What’s the point in leveling up if his attributes doesn’t increase? If you don’t want him to become stronger too quickly, then reduce the pace of the level up rather than increasing no attribute and given him 5-10 free attribute points for every X10 levels gained which is incredibly stupid.
You say you don’t know where the misunderstanding is coming from, yet for 50+ chapters, the focus has been on a power that you’ve given very little information about. A power you’ve described as impossible to break free from—a power that makes the target fall for the caster, become attached to them, and do anything to protect them. This power led to Reign sleeping with both targets simultaneously (which is super weird and, again, points to the severe lack of information about it). It has also made him fall in love with two people at the same time—he literally said the words himself. The female leads are barely fleshed out, and there’s not enough information about any of them (including Anna), yet so much has happened. You could excuse it as foreshadowing, but it feels more like a lack of critical information. For example, how did Anna feel the power? How did she know? How did she hear Celine’s voice? That’s just on Anna’s part, and it’s even worse with Celine and Cyril. There are so many unexplained elements surrounding them and their powers, yet these events are key to the story. Without enough information or proper character development for the female leads, all these events feel forced.
When I mentioned ‘very little information was provided,’ I was specifically referring to Cyril and Celine’s power. All we know is that Lilith has figured it out, and that it’s a mental/soul power that influences people—yet look at the gravity and volume of events caused by this power. I understand Reign needed character development, but the way it was handled felt like the easy way out, which is disappointing. Everything seemed forced—from Reign’s minimal interaction with Cyril, to him diving headfirst into danger for someone he barely knew, to the barely explained power that suddenly became pivotal. Then there’s the ‘coincidental’ meeting with Celine, who has the same power, right after Reign tried to escape from it. Despite knowing what it did to him, Reign didn’t run away again, and Celine, who was initially scared of him, suddenly developed feelings. The power that was never fully explained kept intensifying, and now Reign is attached to both girls after only being intimate with one. Lastly, I really dislike the trope where the MC has to take ‘responsibility’ and marry every girl he sleeps with. While you tried to make it less obvious than other traditional webnovels, it’s essentially the same thing. I also recall you stating that Reign wouldn’t get attached or fall in love with a girl, yet here we are. Good luck with your novel, but it’s no longer for me.
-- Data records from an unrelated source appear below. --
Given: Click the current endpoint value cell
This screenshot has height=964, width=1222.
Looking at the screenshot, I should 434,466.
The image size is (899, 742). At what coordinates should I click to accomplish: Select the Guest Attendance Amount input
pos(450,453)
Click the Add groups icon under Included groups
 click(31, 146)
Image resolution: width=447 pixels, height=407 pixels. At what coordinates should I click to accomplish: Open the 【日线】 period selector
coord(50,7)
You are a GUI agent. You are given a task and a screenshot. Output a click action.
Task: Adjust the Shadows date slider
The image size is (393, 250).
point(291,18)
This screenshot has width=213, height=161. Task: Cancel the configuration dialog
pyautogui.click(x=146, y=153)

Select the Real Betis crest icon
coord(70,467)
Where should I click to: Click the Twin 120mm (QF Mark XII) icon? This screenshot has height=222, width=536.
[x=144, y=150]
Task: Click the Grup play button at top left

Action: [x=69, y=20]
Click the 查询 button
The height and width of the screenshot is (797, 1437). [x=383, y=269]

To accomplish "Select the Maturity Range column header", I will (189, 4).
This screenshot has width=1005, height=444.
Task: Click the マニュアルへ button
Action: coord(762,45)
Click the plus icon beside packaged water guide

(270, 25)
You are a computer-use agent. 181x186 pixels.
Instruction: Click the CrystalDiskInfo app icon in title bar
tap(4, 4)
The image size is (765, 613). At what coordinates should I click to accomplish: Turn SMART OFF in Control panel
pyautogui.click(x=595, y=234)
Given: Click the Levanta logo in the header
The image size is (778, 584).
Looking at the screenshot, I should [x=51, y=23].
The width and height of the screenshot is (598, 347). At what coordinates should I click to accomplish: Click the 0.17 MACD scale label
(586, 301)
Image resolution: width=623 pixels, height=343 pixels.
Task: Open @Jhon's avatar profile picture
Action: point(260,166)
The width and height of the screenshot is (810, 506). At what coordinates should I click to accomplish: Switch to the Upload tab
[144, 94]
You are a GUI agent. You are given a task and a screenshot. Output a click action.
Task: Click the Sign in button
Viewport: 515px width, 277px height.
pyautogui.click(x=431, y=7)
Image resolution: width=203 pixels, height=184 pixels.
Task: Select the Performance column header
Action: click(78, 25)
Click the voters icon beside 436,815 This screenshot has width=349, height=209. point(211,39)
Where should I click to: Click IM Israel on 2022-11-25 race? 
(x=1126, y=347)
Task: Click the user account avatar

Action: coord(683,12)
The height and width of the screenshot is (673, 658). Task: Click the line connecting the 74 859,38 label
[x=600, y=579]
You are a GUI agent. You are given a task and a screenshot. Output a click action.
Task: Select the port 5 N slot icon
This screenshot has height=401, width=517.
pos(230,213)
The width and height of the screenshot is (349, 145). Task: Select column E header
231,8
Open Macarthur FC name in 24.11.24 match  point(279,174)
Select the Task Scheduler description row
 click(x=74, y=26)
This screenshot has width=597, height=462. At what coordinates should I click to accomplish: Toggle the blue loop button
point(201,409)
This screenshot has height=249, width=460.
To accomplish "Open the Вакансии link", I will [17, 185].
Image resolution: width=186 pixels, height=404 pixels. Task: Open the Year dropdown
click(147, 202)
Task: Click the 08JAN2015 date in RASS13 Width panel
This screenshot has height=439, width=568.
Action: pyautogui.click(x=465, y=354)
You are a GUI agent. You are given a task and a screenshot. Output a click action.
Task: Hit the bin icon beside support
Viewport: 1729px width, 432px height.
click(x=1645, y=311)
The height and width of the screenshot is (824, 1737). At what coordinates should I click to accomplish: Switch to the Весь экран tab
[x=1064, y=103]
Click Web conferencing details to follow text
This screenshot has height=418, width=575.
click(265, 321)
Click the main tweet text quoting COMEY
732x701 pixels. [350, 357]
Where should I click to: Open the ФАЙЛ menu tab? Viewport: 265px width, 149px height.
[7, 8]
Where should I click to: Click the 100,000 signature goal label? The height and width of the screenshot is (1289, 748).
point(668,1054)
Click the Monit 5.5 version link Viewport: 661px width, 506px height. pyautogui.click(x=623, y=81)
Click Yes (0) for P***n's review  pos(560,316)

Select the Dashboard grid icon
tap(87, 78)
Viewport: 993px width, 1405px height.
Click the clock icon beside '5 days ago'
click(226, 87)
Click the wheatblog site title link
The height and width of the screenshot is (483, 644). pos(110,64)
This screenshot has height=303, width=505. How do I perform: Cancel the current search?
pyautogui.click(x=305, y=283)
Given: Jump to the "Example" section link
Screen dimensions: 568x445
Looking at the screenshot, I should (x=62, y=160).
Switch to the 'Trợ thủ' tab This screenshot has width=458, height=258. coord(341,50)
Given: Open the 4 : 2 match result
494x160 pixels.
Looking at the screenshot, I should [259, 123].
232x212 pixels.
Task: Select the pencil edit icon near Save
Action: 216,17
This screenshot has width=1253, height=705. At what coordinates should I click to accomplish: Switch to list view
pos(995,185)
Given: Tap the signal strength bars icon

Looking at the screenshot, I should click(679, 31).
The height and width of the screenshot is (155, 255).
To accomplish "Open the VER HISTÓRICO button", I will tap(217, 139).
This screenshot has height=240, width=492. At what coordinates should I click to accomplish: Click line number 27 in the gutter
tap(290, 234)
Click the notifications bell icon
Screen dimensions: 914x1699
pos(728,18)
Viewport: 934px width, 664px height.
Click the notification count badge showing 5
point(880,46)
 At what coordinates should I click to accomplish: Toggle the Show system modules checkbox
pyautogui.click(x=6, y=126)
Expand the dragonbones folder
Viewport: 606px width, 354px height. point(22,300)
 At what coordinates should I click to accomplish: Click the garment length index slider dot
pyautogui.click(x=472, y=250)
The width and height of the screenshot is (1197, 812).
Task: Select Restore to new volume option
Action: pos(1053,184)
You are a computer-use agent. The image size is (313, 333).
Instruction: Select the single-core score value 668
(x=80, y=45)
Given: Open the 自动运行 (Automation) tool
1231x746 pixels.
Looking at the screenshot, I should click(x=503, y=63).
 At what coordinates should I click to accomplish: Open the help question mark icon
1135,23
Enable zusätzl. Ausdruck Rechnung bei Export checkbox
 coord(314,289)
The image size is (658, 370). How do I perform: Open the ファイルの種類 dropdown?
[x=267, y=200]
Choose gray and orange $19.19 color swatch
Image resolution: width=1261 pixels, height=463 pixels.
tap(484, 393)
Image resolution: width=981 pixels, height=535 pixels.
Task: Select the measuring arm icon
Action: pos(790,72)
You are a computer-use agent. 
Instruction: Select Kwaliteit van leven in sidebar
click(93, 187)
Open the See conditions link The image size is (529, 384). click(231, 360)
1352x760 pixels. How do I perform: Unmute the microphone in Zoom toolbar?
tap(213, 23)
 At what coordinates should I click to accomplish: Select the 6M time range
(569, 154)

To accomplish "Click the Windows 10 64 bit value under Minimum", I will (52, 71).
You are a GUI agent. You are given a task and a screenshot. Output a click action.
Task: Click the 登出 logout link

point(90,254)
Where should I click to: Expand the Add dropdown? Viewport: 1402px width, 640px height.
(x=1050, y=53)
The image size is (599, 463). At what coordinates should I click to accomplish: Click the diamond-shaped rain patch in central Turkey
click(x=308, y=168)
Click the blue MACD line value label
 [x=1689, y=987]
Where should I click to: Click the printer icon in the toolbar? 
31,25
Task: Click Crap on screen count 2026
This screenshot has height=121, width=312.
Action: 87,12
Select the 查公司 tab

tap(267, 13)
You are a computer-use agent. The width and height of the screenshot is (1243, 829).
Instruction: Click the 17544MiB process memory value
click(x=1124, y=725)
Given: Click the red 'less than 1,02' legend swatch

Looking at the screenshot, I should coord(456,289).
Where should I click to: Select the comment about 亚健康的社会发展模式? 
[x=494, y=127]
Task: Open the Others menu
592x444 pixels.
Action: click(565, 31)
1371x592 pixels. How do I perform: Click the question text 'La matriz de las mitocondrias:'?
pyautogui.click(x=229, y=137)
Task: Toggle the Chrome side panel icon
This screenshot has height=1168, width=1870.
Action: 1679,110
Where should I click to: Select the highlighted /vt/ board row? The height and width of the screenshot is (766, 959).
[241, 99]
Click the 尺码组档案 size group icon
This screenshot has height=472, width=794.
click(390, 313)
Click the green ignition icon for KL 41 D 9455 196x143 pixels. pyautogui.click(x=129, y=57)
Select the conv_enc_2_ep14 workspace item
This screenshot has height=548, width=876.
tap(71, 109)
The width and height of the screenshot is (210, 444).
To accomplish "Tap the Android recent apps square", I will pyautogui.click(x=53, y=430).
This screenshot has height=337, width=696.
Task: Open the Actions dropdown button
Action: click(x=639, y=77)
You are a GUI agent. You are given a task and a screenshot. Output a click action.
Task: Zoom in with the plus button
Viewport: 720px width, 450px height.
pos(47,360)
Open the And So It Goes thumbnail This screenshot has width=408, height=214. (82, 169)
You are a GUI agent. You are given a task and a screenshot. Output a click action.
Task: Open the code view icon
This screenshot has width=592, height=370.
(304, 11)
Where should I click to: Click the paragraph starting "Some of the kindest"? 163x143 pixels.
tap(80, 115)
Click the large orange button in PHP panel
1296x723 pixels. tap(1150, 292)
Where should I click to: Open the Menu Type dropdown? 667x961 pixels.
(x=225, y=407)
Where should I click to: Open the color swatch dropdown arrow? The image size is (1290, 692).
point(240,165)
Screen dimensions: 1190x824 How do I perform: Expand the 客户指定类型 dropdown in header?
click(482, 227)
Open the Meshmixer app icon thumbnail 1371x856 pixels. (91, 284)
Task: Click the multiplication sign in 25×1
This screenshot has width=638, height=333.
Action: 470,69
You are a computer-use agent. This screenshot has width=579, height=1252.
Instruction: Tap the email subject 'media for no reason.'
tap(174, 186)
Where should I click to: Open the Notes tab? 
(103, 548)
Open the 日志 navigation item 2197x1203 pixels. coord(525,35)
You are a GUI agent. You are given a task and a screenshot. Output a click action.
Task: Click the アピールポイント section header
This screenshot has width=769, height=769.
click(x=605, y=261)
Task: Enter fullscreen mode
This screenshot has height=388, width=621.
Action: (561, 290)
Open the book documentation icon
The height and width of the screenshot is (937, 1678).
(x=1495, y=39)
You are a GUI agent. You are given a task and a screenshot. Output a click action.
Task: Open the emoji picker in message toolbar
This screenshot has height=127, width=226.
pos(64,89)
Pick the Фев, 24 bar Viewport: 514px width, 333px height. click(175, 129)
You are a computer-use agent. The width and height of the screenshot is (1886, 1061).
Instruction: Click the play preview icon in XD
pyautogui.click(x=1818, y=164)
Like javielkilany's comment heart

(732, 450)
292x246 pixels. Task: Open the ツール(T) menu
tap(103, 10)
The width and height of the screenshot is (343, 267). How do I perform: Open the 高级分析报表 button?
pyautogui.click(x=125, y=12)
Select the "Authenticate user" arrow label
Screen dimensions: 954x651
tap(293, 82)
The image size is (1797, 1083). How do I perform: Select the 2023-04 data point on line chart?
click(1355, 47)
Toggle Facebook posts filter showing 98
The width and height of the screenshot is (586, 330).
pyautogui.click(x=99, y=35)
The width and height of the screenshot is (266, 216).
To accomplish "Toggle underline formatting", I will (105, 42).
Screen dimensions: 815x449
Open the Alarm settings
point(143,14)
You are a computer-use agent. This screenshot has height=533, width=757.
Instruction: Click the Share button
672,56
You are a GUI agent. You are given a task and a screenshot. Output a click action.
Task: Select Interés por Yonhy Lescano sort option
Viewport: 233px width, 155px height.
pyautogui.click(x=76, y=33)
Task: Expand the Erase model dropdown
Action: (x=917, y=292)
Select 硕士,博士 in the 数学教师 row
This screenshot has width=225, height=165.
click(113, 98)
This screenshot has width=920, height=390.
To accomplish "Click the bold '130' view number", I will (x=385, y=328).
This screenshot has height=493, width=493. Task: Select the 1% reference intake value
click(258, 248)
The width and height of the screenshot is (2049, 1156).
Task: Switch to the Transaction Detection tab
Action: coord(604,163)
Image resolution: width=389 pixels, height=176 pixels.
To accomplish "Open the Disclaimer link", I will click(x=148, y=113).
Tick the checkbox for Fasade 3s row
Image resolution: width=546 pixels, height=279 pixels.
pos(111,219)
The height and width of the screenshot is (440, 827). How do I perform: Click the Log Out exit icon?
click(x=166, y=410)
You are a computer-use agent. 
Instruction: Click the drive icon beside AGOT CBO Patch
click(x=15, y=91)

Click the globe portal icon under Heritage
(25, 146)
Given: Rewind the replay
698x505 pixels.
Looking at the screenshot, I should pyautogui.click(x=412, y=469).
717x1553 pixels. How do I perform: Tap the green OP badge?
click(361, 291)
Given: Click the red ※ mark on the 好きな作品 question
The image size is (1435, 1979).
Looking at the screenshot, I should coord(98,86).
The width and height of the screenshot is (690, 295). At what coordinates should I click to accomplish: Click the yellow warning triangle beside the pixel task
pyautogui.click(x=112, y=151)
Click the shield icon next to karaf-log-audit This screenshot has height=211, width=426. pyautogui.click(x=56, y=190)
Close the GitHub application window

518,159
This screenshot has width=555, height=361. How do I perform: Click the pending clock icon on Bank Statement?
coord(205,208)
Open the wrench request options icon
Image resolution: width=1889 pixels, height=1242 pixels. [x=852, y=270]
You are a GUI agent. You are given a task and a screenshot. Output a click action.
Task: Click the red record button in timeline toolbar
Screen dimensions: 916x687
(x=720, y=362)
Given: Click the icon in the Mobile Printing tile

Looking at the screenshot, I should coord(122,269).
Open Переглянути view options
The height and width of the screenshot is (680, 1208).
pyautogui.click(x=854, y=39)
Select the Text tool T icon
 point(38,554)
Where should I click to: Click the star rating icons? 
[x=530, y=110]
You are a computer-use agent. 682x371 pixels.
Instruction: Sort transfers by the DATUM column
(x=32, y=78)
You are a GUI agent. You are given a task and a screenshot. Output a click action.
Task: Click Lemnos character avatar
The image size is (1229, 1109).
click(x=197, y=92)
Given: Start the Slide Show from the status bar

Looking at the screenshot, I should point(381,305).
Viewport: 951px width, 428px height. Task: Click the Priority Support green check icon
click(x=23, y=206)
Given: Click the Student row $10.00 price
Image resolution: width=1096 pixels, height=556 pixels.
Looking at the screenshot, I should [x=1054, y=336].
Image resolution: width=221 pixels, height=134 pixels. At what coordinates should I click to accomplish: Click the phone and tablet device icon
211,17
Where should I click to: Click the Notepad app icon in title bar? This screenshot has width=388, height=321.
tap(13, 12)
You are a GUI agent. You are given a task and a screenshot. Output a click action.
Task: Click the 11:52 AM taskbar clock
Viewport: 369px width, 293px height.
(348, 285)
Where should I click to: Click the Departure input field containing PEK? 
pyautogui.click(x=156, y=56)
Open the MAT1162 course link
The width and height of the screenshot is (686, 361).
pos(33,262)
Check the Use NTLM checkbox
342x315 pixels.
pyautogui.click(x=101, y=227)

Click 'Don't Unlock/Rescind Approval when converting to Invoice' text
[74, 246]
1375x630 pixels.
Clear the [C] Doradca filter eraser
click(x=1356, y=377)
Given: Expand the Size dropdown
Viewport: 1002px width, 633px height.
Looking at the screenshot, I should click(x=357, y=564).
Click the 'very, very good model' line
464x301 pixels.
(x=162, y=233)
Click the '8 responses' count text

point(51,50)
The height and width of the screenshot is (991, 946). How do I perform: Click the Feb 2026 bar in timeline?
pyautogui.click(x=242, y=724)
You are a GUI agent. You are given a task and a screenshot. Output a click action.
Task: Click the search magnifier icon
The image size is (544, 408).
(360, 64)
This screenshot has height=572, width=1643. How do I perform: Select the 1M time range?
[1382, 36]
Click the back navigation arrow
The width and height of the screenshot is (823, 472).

Thank you, author, for a great novel, but this is where I bow out. The story has been excellent up until now, but the Reign/Cyril/Celine arc has unfortunately ruined it for me. There are many ways to evolve a character and develop their personality, and plenty of ways to connect women to the MC—but this approach just didn’t work. So far, very little information has been provided, yet the events are becoming more and more far-fetched. I saw this scene coming and was hoping it wouldn’t happen. Female leads, or how they are handled, often tend to ruin novels, and regardless of the reasoning behind it, these particular events have felt 100% forced and cringeworthy. Thank you for the great journey so far, and I wish you the best of luck with the rest of the novel.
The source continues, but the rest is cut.